Data were collected on paper and entered electronically at all sites except Zambia, where filled forms were scanned using TeleForms Software (Hewlett Packard, Sunnyvale, CA). Sites shared data to WHO quarterly for quality assurance and data monitoring. Any inconsistencies were flagged and resolved in consultation with data managers and investigators from the sites.

Logistic regressions were performed to examine the association of gestational age and neonatal mortality and identify risk factors of preterm birth. A multivariate model was adjusted for variables with a P value of ≤0.10 at the univariate model and the site. In the analysis on the risk factor of preterm birth, we used different hierarchical models to obtain adjusted odds ratios (ORs) [21]. We calculated the mean difference in gestation for different factors associated with the duration of gestation among women with the first postnatal visit. This analysis performed the imputation of missing values by mean imputation for height and the frequent category for all other covariates. The site was put in as a factor variable. Site interactions were tested to identify variables whose effects might vary across sites. Site-specific gestational age distributions were plotted using both LMP and gold standard ultrasound. A Bland Altman plot was created for the difference in gestational age estimates between the gold standard and the LMP (Ultrasound based gestational age-LMP). All analysis was carried out using Stata version 16 (Stata Corp, College Station, TX, USA).

Ethical approval

Ethical approval was obtained from WHO Ethical Review Committee (ERC) and all site ERC’s. Fieldworkers obtained consent from pregnant women in their local or preferred language.

RESULTS

Of 13 814 women who had an ultrasound for gestational age assessment, 11 662 (84%) were enrolled. Of them, 10 763 (92%) women were followed up till birth. There were 10 581 live births registered in the study, of which 9974 were included in the analysis (Figure 1). Vital status at the end of the neonatal period was known for 9884 live births. Baseline characteristics of enrolled women with the known birth outcome are described for each site (Table 1). Most pregnant women were in the age group 20-34 years old. The level of their education varied between the sites, with more than half of women in Pakistan (59.2%) having no formal education, to the majority having some level of education (86%) in Zambia. The highest previous child death rate was reported in Ghana (21.7%), the highest previous stillbirth rate in Bangladesh (13.1%) and the highest previous preterm rate was reported by mothers in Zambia (3.7%). South-Asian women were on average shorter in height as compared to their sub-Saharan African counterparts. Antepartum haemorrhage ranged from a low of 0.3% of women in Bangladesh to a high of 3.6% in Pakistan. Similarly, later antepartum infection (fever before or during delivery) was highest in the Pakistan site (12.4%). Pre-eclampsia or eclampsia was present in less than 1% of women in all sites except in Tanzania (4.7%). The rate of multiple gestations was highest in Ghana and Tanzania (3.9%). Majority of women in sub-Saharan African sites delivered at a health facility in the presence of a skilled birth attendant, while only 49.0% of births in Bangladesh and 65.3% in Pakistan occurred at a health care facility. The proportion of women having normal vaginal deliveries ranged from (85.4%-96.7%). Of the 9173 term births (≥37 weeks), 2.0% resulted in stillbirth, and of 1114 preterm birth (<37 weeks), 11.9% resulted in stillbirth (data not shown).

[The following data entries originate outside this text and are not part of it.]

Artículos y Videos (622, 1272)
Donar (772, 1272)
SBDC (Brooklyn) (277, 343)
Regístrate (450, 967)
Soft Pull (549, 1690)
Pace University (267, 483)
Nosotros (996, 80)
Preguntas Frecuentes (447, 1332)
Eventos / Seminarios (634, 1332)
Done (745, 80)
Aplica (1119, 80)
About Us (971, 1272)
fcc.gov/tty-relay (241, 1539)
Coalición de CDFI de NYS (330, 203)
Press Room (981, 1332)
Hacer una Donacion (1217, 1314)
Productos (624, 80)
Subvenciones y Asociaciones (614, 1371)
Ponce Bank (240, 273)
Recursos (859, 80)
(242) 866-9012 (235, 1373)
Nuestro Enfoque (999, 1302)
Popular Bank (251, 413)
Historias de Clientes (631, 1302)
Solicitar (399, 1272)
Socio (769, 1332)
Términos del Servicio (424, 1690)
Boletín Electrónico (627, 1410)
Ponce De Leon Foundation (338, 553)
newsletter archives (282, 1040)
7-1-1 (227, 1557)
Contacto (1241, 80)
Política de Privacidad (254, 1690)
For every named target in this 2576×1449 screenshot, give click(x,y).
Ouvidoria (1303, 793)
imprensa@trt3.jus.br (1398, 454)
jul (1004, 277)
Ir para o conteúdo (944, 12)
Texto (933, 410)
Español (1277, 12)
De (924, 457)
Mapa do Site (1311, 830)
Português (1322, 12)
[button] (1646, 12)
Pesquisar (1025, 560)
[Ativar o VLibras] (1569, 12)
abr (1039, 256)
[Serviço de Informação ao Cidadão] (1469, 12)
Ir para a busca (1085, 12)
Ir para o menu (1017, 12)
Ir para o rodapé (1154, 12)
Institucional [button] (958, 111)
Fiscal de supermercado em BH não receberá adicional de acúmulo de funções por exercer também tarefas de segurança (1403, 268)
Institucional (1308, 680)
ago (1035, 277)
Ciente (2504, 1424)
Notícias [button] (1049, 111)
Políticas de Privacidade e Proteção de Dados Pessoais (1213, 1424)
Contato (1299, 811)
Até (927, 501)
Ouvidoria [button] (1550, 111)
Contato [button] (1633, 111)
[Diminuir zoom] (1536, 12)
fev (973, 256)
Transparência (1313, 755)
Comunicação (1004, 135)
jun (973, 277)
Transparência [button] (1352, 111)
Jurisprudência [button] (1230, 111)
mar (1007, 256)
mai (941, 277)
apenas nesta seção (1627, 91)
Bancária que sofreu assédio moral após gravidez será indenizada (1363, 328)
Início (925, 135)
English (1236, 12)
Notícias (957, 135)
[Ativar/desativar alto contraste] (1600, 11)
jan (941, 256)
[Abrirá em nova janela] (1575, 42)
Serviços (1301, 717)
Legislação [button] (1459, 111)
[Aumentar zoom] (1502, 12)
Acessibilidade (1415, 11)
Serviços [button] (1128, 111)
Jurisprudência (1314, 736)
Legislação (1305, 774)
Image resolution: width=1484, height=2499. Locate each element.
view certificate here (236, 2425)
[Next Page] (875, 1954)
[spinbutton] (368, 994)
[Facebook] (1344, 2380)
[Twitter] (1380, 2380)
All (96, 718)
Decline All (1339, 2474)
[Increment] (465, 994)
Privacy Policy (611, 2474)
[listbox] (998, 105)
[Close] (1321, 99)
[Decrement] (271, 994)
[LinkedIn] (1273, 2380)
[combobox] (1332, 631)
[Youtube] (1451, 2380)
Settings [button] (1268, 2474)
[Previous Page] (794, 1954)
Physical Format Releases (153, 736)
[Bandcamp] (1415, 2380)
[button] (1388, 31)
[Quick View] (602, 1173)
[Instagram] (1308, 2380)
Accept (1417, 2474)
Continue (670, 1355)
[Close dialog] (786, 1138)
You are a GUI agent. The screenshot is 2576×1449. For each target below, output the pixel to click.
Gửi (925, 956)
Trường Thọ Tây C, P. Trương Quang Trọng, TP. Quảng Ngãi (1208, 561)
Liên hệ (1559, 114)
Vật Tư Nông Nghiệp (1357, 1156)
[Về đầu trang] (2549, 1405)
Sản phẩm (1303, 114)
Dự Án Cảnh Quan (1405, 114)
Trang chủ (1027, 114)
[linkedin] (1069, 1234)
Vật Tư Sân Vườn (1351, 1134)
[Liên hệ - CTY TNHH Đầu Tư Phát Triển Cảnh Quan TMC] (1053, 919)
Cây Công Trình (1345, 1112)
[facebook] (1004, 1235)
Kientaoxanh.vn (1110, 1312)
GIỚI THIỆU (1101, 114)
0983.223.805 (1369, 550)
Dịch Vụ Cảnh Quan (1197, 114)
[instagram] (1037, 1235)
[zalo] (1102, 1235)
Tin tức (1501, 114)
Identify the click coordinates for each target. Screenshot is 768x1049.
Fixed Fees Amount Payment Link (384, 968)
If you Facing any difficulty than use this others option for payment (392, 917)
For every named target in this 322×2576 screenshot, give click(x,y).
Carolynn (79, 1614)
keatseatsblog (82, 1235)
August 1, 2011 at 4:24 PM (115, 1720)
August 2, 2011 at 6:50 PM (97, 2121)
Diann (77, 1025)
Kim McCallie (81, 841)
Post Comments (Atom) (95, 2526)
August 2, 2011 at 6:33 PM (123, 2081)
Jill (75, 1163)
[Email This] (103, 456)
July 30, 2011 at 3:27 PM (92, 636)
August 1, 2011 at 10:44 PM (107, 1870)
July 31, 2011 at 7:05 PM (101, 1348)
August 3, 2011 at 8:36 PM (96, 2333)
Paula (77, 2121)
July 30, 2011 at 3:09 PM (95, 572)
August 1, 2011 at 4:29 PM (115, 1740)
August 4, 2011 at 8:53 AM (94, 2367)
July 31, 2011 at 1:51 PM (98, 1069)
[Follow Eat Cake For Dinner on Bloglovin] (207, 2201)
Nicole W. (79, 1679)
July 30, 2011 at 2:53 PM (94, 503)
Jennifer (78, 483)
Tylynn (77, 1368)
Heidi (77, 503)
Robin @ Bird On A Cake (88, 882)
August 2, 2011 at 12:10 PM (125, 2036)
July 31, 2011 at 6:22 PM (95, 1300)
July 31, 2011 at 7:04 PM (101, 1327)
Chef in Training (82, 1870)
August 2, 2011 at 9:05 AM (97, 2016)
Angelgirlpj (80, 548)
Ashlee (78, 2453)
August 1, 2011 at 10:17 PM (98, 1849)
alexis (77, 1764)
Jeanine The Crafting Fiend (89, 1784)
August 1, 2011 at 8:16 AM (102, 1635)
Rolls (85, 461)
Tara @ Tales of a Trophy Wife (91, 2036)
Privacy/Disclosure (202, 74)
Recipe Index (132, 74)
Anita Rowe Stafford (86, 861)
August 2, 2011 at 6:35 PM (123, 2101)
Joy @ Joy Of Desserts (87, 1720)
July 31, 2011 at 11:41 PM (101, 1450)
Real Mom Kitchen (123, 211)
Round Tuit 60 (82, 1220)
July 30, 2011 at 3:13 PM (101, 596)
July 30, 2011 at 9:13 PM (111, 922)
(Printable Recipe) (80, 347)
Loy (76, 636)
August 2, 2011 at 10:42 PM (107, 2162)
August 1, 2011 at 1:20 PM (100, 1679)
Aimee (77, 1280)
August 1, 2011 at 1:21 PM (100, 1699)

Figure 1.  Flowchart of study participants (all sites combined).

Table 1.  Baseline characteristics of enrolled pregnant women (n = 10 763)

CI – confidence interval, SD – standard deviation

*Flush/pour flush toilet.

Among the 9974 live births across five sites, preterm birth rates ranged from 3.2% in Ghana to 15.7% in Pakistan (Table 2). More than one in four infants were born with low birth weight (<2500 g) in South-Asian sites (26.6% in Bangladesh, 25.2% in Pakistan). Similarly, infants who were small for gestational age were more in South-Asian sites (42.7% in Bangladesh and 35.5% in Pakistan) than in sub-Saharan African sites (10.2% in Tanzania and 19.2% in Zambia) except in Ghana, showing a similar rate as for Pakistan (34.3%).

Table 2.  Gestation and size at the time of birth for live-born infants (n = 9974)

CI – confidence interval

*Gestational age is based on ultrasound (gold standard).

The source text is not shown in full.